Inplace matrix modification

(Y) #1

Is it possible to do the following matrix inplace modification using python for loop without breaking the autograd?

(Adam Paszke) #2

Yes it is. This should work:

L = Variable(torch.Tensor(i_size, j_size))
# it's important to not specify requires_grad=True
# it makes sense - you don't need grad w.r.t. original L content,
# because it will be overwritten.
for i in range(i_size):
    for j in range(j_size):
        L[i, j] = # compute the value here

But beware, it might be very very slow! Not only because you’ll be looping over elements in Python, but also because it will involve a lot of autograd ops to compute this, and there’s a constant overhead associated with each one. It’s not a huge problem if you’re doing relatively expensive computation like matrix multiplication or convolution, but for simple ops it can be more expensive than the computation alone.

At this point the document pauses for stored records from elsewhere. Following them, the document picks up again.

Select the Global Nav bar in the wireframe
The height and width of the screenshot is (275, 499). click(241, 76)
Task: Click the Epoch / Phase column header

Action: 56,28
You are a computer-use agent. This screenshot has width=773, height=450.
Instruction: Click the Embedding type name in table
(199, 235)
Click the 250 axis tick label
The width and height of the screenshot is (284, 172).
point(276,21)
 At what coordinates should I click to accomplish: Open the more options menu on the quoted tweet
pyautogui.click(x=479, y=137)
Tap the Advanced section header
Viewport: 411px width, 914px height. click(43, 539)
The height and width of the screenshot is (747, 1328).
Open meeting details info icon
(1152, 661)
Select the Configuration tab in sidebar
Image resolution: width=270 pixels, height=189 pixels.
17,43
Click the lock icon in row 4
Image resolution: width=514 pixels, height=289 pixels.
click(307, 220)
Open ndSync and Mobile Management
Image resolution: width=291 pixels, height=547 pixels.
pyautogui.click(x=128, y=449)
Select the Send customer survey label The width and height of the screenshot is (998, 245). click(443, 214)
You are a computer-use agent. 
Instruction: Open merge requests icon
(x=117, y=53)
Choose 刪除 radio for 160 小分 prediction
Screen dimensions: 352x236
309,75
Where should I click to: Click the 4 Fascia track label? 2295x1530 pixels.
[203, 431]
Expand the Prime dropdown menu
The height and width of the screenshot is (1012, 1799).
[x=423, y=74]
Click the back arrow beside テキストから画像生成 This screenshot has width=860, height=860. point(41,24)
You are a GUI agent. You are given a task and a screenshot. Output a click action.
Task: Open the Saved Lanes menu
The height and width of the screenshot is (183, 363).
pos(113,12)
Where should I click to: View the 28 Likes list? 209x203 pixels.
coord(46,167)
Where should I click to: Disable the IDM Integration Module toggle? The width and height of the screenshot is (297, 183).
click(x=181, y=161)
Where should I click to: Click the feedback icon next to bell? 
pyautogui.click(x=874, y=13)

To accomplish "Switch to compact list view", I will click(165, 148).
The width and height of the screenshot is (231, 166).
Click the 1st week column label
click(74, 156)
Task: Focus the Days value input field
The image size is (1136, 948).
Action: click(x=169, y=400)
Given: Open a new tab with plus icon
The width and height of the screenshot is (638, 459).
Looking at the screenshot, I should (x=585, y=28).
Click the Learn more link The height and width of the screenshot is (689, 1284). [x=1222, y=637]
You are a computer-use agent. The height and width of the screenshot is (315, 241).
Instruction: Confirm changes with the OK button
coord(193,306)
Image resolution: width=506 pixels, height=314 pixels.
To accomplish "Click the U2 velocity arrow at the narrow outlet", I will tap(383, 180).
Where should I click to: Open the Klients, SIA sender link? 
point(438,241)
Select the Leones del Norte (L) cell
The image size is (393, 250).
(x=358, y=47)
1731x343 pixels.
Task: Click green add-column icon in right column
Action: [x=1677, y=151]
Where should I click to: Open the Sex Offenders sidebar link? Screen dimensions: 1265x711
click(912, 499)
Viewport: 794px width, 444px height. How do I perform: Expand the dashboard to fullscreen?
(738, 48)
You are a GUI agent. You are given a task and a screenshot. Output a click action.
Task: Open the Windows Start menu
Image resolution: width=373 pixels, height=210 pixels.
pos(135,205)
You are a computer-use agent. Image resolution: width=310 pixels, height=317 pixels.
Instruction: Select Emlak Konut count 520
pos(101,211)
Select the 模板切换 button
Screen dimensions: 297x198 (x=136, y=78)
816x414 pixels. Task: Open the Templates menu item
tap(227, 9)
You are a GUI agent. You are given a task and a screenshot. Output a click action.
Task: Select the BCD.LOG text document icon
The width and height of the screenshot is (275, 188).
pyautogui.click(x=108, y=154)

In the vast majority of cases it is possible to rewrite the equations so that you don’t have to compute the individual elements in the loop, but you can use only a few matrix-matrix operations that achieve the same thing, but will compute the results in C using highly optimized routines. For examples you can look at how @fmassa rewrote the loss function in another thread.

(Y) #4

Thanks for the explanation, it is very useful!
But I have another question, In my case, L is updated at each timestep, and the output at each timestep is calculated based on the new L and weights W.

loss = 0
L = Variable(torch.Tensor(i_size, j_size))
W = Parameter(torch.Tensor(20, 20)) #fake size
for t in range(time_step):
   for i in range(i_size):
       for j in range(j_size):
           L[i, j] = func(L[i,j]) # a function of wrt old L
   out = get_output(L, W)  #output computed from L and weights W
   loss  += loss_func(out, label[t])

In this case, can I still get gradient of loss wrt the weights W using autograd? It seems that L is overwritten at each timestep.

(Adam Paszke) #5

Yes, of course, it will work. Autograd has built in checks for in-place modifications, so if it doesn’t raise an error, it will work. Otherwise .clone() might help you. One important thing is that you shouldn’t reuse the same L Variable indefinitely - its history is going to get longer and longer. You can probably reuse it for a single training sequence, but then you should do sth like repackage_hidden from the language modelling example, to allow the graph to get freed.

(Y) #6

Tahnks! That’s exactly what I want to know.